Quotes 12-3-2014
by Miles Raymer
“The problem in economic life is supposedly greed, both outside ourselves in the form of all those greedy people and within ourselves in the form of our own greedy tendencies. We like to imagine that we ourselves are not so greedy––maybe we have greedy impulses, but we keep them under control. Unlike some people! Some people don’t keep their greed in check. They are lacking in something fundamental that you and I have, some basic decency, basic goodness. They are, in a word, Bad. If they can’t learn to restrain their desires, to make do with less, then we’ll have to force them to.
Clearly, the paradigm of greed is rife with judgment of others, and with self-judgment as well. Our self-righteous anger and hatred of the greedy harbor the secret fear that we are no better than they are. It is the hypocrite who is the most zealous in the persecution of evil. Externalizing the enemy gives expression to unresolved feelings of anger. In a way, this is a necessity: the consequences of keeping them bottled up or directed inward are horrific. But there came a time in my life when I was through hating, through with the war against the self, through with the struggle to be good, and through with the pretense that I was any better than anyone else. I believe humanity, collectively, is nearing such a time as well. Ultimately, greed is a red herring, itself a symptom and not a cause of a deeper problem. To blame greed and to fight it by intensifying the program of self-control is to intensify the war against the self, which is just another expression of the war against nature and the war against the other that lies at the base of the present crisis of civilization.

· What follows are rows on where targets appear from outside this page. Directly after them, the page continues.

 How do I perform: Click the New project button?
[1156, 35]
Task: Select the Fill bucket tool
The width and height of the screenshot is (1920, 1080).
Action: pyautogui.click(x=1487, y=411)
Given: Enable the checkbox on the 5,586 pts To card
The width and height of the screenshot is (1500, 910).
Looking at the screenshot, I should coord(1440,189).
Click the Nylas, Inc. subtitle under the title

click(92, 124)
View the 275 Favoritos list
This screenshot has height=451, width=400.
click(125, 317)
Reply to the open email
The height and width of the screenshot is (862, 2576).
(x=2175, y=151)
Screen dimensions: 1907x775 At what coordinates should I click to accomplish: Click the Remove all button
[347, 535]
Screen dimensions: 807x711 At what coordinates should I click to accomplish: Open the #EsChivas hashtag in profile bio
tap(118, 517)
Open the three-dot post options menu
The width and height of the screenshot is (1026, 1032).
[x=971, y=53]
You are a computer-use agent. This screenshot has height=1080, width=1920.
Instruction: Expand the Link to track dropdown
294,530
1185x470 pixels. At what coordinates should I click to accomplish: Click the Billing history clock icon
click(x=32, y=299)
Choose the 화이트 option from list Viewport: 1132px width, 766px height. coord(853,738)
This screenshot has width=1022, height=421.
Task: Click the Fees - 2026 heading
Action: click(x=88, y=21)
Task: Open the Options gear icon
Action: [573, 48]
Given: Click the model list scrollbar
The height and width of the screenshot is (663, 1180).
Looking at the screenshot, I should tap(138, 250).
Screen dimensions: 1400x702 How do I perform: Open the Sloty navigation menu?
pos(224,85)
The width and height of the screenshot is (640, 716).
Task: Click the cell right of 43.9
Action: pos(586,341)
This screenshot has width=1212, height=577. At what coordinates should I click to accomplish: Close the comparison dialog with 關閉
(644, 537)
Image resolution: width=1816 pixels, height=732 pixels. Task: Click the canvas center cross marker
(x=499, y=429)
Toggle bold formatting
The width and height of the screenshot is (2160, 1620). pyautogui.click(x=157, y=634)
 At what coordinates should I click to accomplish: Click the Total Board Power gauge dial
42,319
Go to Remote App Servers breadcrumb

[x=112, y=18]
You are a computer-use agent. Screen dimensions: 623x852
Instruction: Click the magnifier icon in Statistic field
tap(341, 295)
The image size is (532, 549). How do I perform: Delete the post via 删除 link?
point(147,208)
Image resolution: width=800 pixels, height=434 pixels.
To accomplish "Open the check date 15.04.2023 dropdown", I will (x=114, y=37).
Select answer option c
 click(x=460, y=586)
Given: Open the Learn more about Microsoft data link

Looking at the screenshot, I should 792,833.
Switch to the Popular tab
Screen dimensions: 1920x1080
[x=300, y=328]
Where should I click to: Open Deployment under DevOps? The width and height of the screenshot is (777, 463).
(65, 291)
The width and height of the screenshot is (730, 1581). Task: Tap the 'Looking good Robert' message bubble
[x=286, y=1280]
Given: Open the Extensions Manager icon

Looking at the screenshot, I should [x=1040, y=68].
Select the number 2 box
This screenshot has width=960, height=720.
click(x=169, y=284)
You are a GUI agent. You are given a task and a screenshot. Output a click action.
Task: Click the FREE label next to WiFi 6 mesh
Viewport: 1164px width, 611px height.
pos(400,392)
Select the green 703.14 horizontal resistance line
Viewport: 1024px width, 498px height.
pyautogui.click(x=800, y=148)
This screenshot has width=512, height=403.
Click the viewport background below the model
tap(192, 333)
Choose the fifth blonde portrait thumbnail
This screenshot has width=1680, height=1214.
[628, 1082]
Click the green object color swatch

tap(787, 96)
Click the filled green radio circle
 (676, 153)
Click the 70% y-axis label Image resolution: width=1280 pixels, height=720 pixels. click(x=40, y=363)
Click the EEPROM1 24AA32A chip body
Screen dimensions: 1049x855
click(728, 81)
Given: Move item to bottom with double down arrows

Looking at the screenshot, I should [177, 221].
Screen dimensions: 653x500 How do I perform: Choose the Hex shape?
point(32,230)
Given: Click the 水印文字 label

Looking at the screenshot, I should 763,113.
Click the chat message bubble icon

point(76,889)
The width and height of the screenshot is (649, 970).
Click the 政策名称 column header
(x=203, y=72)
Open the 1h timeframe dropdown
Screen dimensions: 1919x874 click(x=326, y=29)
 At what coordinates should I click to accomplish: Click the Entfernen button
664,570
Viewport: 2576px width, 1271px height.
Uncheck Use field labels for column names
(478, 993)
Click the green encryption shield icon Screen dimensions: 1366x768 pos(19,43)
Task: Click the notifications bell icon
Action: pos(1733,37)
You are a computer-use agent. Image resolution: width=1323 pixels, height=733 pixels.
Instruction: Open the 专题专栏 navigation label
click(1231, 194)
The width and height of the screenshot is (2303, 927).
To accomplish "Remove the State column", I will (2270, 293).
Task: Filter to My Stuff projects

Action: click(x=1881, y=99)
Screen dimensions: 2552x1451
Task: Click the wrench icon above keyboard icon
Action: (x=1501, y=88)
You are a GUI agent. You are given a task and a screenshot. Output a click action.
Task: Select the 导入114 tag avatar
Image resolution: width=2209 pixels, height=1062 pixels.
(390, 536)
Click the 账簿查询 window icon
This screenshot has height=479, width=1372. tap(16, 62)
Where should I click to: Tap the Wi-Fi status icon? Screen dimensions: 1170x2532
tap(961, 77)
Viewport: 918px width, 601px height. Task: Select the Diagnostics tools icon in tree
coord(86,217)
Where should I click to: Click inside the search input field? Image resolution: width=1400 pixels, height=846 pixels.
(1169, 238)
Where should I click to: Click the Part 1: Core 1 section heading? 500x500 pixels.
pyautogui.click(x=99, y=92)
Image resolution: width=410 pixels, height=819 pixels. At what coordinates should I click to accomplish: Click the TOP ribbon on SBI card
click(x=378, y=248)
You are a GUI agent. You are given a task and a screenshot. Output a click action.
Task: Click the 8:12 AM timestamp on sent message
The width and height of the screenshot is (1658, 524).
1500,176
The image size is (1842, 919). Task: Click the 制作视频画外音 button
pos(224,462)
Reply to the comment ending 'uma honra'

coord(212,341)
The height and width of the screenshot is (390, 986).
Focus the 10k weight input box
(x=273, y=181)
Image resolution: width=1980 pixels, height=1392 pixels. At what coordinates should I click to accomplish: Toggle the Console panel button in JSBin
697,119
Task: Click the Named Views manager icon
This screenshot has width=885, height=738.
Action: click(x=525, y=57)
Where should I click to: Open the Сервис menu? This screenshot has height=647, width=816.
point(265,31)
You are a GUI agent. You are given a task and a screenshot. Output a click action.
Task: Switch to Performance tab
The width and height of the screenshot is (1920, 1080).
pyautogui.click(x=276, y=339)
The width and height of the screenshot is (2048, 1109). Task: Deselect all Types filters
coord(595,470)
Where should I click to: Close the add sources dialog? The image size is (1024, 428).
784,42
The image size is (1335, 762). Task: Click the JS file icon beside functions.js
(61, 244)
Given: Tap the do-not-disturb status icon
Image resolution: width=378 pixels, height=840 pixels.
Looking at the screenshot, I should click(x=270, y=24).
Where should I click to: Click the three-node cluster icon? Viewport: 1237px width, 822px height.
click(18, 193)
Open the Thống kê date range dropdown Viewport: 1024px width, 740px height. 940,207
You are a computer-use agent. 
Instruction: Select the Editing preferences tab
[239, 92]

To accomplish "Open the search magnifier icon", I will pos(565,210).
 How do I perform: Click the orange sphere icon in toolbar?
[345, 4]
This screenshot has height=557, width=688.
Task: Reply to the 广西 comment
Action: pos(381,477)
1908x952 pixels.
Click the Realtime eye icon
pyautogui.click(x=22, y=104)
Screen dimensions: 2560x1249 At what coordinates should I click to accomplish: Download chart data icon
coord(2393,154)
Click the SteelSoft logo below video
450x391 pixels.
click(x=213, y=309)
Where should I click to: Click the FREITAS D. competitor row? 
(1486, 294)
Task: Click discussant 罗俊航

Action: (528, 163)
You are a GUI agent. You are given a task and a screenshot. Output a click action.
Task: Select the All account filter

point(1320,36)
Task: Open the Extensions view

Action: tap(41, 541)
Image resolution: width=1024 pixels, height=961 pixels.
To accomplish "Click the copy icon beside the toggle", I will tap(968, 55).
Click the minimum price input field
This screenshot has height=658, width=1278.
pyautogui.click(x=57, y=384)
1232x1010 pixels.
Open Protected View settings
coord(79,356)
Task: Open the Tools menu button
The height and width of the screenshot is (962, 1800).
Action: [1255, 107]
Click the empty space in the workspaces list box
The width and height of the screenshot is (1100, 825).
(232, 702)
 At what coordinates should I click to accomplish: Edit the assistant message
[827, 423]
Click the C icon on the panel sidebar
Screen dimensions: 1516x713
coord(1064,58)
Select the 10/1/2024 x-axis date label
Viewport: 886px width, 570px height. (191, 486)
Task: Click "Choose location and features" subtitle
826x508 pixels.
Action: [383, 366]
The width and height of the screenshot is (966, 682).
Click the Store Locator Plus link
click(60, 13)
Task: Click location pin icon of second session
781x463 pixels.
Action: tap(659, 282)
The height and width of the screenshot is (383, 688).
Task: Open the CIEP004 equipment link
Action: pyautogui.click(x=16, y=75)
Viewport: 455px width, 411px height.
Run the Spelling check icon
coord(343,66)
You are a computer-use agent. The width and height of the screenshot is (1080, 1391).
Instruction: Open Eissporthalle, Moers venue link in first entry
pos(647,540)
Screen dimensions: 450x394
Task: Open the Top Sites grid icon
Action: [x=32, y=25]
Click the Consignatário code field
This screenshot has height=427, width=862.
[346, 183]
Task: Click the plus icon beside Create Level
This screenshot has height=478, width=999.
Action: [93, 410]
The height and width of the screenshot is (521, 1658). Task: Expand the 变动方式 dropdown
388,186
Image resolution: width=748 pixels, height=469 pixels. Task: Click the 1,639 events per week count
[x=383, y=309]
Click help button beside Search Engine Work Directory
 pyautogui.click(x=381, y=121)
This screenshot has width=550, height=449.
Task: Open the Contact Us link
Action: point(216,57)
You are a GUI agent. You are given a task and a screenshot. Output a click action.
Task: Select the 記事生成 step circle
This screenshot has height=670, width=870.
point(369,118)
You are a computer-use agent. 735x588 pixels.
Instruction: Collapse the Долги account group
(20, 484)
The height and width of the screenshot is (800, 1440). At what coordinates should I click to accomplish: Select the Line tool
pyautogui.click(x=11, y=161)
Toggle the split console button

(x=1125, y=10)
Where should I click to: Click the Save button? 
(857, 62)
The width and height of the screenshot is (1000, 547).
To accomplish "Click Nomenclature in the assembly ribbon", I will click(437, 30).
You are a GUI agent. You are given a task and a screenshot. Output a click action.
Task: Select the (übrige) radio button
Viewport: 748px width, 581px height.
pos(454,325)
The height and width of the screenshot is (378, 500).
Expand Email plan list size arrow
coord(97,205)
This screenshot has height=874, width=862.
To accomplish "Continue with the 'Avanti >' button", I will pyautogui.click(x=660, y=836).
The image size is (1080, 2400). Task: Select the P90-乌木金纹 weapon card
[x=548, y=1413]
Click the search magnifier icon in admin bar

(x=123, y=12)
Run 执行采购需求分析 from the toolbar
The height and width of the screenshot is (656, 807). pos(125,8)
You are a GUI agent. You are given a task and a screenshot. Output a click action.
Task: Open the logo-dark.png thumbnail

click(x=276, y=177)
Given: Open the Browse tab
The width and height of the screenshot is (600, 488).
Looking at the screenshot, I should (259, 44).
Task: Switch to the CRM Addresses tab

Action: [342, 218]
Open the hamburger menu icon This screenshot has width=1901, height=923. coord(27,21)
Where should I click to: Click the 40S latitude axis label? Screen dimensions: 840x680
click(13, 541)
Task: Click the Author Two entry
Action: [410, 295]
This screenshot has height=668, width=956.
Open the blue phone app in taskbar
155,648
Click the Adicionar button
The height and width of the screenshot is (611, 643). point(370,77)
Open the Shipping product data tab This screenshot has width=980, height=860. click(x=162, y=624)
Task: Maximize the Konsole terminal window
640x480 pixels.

Greed makes sense in a context of scarcity. Our reigning ideology assumes it: it is built in to our Story of Self. The separate self in a universe governed by hostile or indifferent forces is always at the edge of extinction, and secure only to the extent that it can control these forces. Cast into an objective universe external to ourselves, we must compete with each other for limited resources. Based on the story of the separate self, both biology and economics have therefore written greed into their basic axioms. In biology it is the gene seeking to maximize reproductive self-interest; in economics it is the rational actor seeking to maximize financial self-interest. But what if the assumption of scarcity is false––a projection of our ideology, and not the ultimate reality? If so, then greed is not written into our biology but is a mere symptom of the perception of scarcity.”
––Sacred Economics: Money, Gift & Society in the Age of Transition, by Charles Eisenstein, pg. 21-2
“There are quests and roads that lead ever onward, and all of them end in the same place––upon the killing ground.
Except, perhaps, the road to the Tower.”